_WHAT YOU ARE ASKED TO DO_:
In the data below, the answer is the run of lines from the line containing "This screenshot has height=452, width=724." through the line containing "Given: Open Serviços do sistema", both included; print it exactly and nothing else.

------------------------------

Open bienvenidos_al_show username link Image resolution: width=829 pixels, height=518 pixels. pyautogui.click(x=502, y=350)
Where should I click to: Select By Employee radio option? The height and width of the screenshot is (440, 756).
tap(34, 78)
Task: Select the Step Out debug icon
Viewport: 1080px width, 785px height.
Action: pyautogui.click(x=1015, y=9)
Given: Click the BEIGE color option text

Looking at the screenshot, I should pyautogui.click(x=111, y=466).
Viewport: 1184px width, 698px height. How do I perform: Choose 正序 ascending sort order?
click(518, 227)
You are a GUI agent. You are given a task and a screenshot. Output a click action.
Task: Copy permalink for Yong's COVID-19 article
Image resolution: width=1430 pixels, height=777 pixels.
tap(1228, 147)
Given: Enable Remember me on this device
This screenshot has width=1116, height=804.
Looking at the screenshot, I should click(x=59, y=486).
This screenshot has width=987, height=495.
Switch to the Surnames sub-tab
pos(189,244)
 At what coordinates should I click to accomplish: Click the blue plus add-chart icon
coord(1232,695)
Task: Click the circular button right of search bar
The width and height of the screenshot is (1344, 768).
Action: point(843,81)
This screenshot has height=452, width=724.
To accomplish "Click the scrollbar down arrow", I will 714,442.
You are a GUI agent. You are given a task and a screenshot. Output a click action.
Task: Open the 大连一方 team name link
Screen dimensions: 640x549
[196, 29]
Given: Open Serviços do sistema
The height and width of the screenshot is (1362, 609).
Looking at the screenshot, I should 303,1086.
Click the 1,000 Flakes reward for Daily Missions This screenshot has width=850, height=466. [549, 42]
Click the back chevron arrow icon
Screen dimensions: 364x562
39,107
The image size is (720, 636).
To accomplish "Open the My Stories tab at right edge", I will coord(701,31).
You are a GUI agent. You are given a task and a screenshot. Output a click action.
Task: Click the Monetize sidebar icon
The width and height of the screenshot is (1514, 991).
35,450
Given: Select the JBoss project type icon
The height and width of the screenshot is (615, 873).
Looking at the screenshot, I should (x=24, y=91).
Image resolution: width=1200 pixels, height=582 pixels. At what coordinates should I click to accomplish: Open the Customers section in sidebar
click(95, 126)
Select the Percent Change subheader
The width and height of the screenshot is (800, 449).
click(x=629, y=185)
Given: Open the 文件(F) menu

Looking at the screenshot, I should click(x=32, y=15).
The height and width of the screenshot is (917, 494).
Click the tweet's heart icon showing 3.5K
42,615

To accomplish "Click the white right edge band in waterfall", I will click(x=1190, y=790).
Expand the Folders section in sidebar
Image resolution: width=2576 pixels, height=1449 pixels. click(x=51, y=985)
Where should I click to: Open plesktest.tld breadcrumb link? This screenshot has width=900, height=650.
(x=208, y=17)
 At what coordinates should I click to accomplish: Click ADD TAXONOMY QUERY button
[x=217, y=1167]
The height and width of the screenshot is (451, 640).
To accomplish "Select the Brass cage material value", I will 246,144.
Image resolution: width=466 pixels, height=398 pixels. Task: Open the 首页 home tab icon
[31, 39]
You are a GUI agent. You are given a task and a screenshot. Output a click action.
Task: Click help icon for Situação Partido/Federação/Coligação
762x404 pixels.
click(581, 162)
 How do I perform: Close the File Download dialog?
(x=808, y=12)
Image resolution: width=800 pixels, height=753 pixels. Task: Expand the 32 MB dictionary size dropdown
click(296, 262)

------------------------------

_TASK RESPONSE_:
This screenshot has height=452, width=724.
To accomplish "Click the scrollbar down arrow", I will 714,442.
You are a GUI agent. You are given a task and a screenshot. Output a click action.
Task: Open the 大连一方 team name link
Screen dimensions: 640x549
[196, 29]
Given: Open Serviços do sistema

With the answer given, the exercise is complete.